(Target pointing data)
● ● ● ●
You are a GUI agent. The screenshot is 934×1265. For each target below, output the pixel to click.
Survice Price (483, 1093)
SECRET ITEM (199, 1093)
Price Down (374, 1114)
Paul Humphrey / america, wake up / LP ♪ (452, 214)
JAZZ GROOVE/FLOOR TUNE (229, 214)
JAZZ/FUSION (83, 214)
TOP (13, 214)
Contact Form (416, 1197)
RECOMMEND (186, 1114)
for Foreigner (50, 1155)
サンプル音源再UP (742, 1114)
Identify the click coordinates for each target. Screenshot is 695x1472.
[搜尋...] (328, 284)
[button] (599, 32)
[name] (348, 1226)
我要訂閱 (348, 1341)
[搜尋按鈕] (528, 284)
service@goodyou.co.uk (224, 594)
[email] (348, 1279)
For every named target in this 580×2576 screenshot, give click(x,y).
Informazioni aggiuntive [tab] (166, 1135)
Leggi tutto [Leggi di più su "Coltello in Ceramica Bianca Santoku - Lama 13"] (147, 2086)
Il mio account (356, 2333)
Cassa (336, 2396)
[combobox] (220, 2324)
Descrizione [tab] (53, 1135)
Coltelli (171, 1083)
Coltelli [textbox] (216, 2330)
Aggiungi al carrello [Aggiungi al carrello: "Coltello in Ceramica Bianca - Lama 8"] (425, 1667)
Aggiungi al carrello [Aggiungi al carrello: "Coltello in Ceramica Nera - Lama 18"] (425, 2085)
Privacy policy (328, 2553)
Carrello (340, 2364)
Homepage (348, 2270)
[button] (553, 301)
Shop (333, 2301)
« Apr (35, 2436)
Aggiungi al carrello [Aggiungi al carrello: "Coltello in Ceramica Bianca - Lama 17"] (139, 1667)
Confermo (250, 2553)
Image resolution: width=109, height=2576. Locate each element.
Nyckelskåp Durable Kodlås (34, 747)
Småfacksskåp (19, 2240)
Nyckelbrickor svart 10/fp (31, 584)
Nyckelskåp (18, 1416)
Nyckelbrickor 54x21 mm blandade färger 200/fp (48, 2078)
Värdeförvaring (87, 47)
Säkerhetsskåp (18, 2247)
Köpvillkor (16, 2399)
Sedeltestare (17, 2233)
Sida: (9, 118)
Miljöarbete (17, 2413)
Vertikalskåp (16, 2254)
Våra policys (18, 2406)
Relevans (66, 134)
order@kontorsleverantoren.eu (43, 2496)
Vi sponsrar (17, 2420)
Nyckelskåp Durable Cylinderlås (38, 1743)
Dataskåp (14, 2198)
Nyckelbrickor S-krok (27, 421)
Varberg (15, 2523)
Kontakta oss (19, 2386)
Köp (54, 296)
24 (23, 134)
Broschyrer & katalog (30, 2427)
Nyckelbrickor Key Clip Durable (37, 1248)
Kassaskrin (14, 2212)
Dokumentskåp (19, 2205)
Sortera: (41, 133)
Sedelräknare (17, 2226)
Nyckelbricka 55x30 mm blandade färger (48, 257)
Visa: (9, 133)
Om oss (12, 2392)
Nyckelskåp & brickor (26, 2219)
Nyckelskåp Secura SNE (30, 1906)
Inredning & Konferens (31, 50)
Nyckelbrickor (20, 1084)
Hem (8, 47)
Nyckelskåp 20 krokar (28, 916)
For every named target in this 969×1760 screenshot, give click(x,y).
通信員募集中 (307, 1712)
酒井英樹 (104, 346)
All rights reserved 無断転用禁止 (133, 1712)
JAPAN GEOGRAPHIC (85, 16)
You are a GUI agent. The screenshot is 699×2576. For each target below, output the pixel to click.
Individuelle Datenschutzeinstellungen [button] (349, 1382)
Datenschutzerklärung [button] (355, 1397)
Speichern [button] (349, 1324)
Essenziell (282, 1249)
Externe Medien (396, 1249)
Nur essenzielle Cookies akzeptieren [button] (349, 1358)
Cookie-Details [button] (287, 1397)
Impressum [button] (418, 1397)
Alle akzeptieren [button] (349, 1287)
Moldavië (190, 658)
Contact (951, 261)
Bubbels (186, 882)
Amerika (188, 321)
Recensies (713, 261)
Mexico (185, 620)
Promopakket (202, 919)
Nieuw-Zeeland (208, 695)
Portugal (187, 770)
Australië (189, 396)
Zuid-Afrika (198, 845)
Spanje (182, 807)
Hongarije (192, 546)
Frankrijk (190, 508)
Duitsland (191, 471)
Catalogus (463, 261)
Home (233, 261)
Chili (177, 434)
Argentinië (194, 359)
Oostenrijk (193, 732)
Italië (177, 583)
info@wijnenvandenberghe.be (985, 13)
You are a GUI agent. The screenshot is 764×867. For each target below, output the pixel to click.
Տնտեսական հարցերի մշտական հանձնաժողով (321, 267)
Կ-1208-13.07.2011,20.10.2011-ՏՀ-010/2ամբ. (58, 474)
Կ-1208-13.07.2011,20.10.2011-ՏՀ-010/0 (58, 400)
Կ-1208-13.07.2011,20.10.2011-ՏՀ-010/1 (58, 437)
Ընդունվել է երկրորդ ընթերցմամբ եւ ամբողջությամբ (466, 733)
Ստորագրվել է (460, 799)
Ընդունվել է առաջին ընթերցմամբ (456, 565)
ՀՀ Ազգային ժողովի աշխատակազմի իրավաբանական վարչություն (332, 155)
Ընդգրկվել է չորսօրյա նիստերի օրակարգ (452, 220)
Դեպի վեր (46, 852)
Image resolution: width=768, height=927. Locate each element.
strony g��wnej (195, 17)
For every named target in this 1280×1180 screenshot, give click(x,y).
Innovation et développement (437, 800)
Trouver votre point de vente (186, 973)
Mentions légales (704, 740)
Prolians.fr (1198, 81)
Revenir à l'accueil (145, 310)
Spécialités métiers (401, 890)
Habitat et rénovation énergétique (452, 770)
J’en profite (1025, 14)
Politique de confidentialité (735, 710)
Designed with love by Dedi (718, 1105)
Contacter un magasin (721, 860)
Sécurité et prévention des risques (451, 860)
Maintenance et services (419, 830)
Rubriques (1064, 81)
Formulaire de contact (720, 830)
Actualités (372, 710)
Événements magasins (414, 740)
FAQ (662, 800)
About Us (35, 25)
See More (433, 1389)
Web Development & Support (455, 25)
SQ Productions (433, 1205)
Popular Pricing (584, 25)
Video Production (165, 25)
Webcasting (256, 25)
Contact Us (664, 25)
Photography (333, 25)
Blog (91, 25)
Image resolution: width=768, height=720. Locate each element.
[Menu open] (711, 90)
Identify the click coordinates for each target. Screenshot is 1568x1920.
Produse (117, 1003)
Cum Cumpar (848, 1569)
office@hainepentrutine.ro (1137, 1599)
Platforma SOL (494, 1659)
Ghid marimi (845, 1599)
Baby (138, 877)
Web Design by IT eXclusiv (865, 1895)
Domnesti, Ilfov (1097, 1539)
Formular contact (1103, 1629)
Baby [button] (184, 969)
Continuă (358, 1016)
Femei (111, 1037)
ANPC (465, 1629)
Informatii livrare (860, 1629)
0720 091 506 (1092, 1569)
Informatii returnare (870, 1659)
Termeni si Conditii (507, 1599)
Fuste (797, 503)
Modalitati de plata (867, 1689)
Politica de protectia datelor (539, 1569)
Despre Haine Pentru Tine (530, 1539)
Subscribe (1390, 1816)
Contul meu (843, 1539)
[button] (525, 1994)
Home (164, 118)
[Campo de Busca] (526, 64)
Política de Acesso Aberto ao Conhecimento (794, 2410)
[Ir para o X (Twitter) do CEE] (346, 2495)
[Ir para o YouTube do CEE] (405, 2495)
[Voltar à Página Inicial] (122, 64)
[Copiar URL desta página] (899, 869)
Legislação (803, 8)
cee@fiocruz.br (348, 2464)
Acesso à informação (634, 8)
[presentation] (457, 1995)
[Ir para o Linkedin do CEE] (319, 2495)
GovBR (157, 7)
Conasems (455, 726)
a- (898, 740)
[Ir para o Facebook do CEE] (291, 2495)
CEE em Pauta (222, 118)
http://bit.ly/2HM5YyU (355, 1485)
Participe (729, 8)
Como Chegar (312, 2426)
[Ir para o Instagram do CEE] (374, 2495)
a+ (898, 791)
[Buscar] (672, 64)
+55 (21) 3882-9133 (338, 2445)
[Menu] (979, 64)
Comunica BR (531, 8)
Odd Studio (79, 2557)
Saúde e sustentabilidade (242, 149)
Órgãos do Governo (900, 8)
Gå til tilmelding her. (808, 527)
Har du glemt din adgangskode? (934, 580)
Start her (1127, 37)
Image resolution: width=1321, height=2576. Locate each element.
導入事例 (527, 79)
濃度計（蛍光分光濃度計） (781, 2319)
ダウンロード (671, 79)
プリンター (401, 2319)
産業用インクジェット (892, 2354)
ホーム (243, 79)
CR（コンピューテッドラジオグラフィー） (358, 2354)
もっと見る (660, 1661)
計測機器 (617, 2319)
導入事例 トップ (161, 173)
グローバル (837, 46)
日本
● ● ● ●
- Requirement
Arrange the items between the lines holding "Kassaskrin (14, 2212)" and "Chili (177, 434)", inclusive, as a two-column CSV with the columns text and answer, one row per item. Put each value in its own quoted field and replace any line breaks with spaces.

- Reply
text,answer
"Kassaskrin","(14, 2212)"
"Dokumentskåp","(19, 2205)"
"Sortera:","(41, 133)"
"Sedelräknare","(17, 2226)"
"Nyckelbricka 55x30 mm blandade färger","(48, 257)"
"Visa:","(9, 133)"
"Om oss","(12, 2392)"
"Nyckelskåp & brickor","(26, 2219)"
"Nyckelskåp Secura SNE","(30, 1906)"
"Inredning & Konferens","(31, 50)"
"Nyckelbrickor","(20, 1084)"
"Hem","(8, 47)"
"Nyckelskåp 20 krokar","(28, 916)"
"For every named target in this 969×1760 screenshot, give click(x,y). 通信員募集中","(307, 1712)"
"酒井英樹","(104, 346)"
"All rights reserved 無断転用禁止","(133, 1712)"
"JAPAN GEOGRAPHIC","(85, 16)"
"You are a GUI agent. The screenshot is 699×2576. For each target below, output the pixel to click. Individuelle Datenschutzeinstellungen [button]","(349, 1382)"
"Datenschutzerklärung [button]","(355, 1397)"
"Speichern [button]","(349, 1324)"
"Essenziell","(282, 1249)"
"Externe Medien","(396, 1249)"
"Nur essenzielle Cookies akzeptieren [button]","(349, 1358)"
"Cookie-Details [button]","(287, 1397)"
"Impressum [button]","(418, 1397)"
"Alle akzeptieren [button]","(349, 1287)"
"Moldavië","(190, 658)"
"Contact","(951, 261)"
"Bubbels","(186, 882)"
"Amerika","(188, 321)"
"Recensies","(713, 261)"
"Mexico","(185, 620)"
"Promopakket","(202, 919)"
"Nieuw-Zeeland","(208, 695)"
"Portugal","(187, 770)"
"Australië","(189, 396)"
"Zuid-Afrika","(198, 845)"
"Spanje","(182, 807)"
"Hongarije","(192, 546)"
"Frankrijk","(190, 508)"
"Duitsland","(191, 471)"
"Catalogus","(463, 261)"
"Home","(233, 261)"
"Chili","(177, 434)"